Mining the Diaries 40: Zanzibar 1999

Serena Inn, Zanzibar, 27th June 1999

We booked a Spice Tour with the renowned Mr. Mitu. 

His representative arrives to pick us up promptly at nine o’clock.  Waiting outside was no shiny mini bus, but a routine Zanzibar dala dala (a converted truck with the back open and seats down the sides facing each other).  This, Mr. Mitu explains somewhat disingenuously later, provides much better all-round air conditioning and is generally more suited to the roads.

We bump and rattle on hard seats and through Stonetown to Mr. Mitu’s booth where two Belgian and five Dutch backpackers join us.  He welcomes us, sits us down on benches and lectures us the fruits and spices of Zanzibar: when a grapefruit is a pomelo (the latter is bigger, pear shaped and thicker skinned); why they cannot grow grapes, strawberries, and cherries (humidity); strong clove tea as a cure for diarrhea; and herbal cures for yellow fever (lemon juice and raw honey).  He describes the five climate and vegetation regions of Zanzibar and the impact of climate change, which is gradually pushing the rainy season later into June.

Mr.
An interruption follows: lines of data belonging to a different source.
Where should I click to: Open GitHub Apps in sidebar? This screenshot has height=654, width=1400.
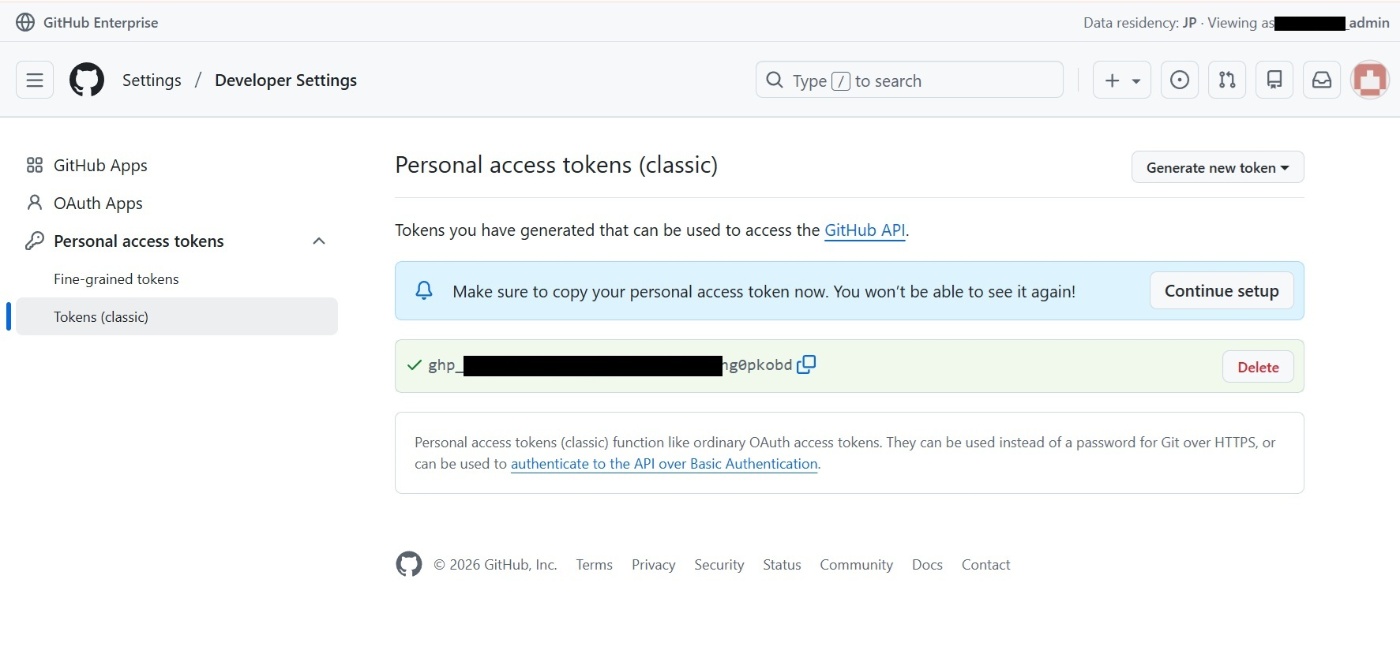click(100, 165)
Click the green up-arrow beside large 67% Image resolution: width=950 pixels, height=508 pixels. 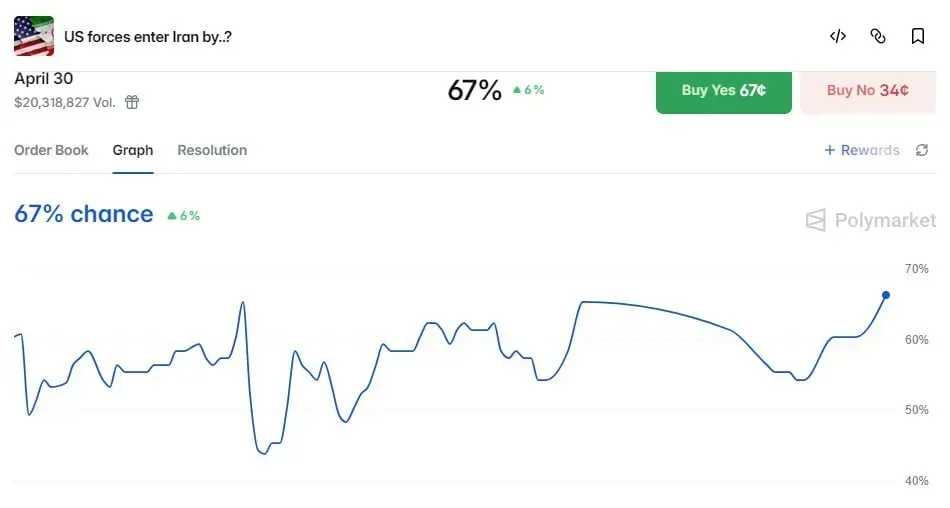[x=517, y=90]
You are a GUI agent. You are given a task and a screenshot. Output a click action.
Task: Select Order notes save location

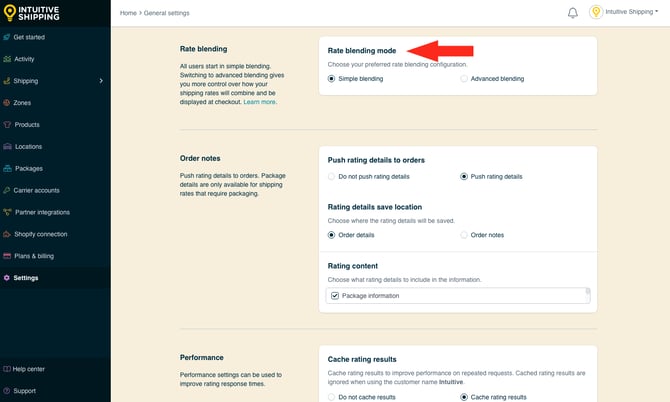click(464, 235)
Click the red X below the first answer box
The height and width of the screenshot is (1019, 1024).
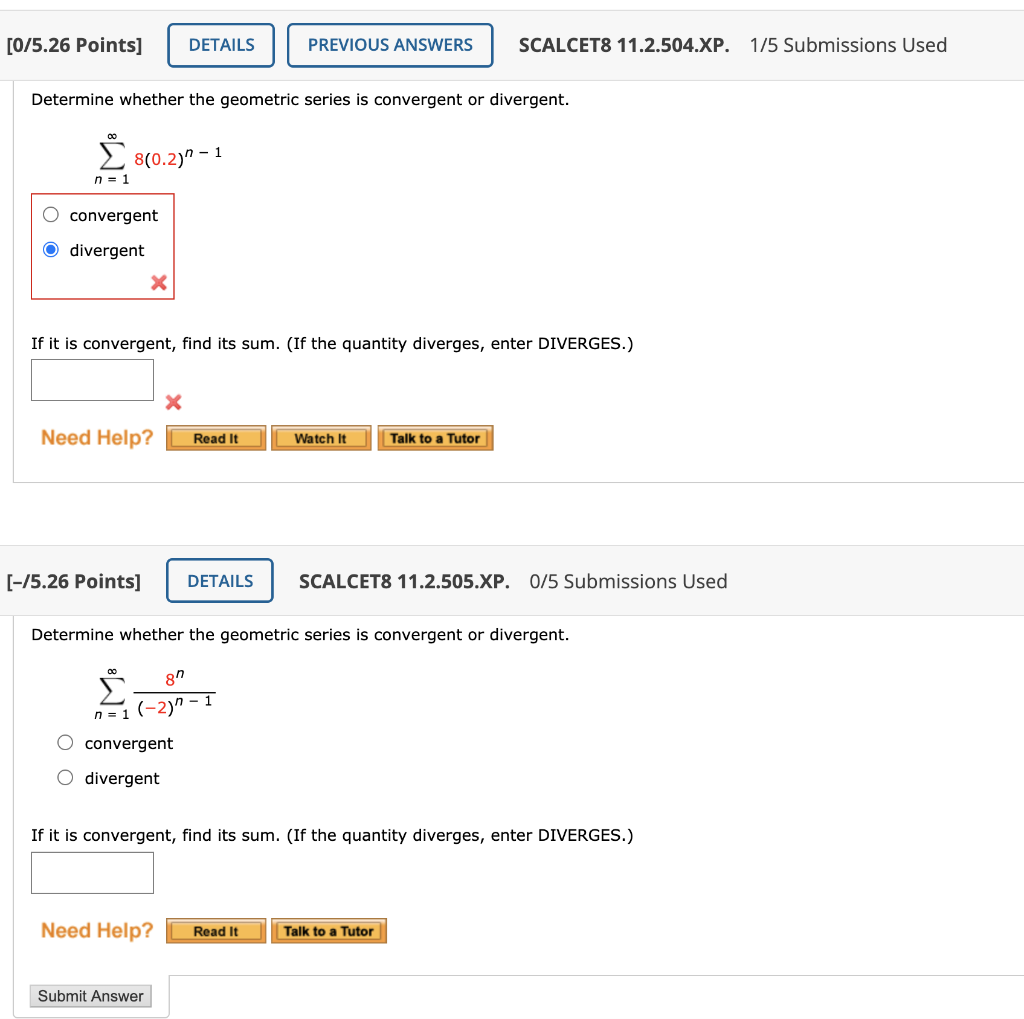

Mitu does not now do many of the tours himself, he is training up four ‘boys’ to follow in his style and maintain his standards.  This may be due to age in part, but also to his success – he is known worldwide and last year on a peak season day he had 100 people wanting to do the tour.  With his boys he was able to break this down into groups of 25.

Guide, Mitu Spice Tour, Zanzibar, June 1999

Our guide is one of those trained by Mr. M and has been with Mitu Spice Tours for 14 years.  Small and neat, he treats the business seriously, with a dry humour and a good, though not too ready, smile.  Strangely, we never ask his name and he never tells us, but he was happy to talk about his life.  He has been married four years and has a two-year-old child – he says he can afford only one.  He doesn’t say how he and his wife met, but before they could marry both sets of parents had to meet and agree that they were happy with the arrangement.  Part of the bride price was a gift of 50 kangas and jewelry for his wife.  He carries a photograph of them both, which he shows proudly round the dala dala.  He is wearing dark suit (today he is in his work clothes of smart jeans and a cheerful patterned shirt), a ‘very expensive’ item and he boasts gently that he has two – they are worn only on Sundays, feast days and at special events.  As we pass through the village of Kibweni he gestures across the road and says he is building a house there – he is now living with his wife’s parents, but loyally offers no clue as to how that is working out.

He he confides that does not support the government and fears that the approaching election will bring trouble.  During the last one he, his father and brothers were put in goal for two weeks, for doing no more than supporting the opposition.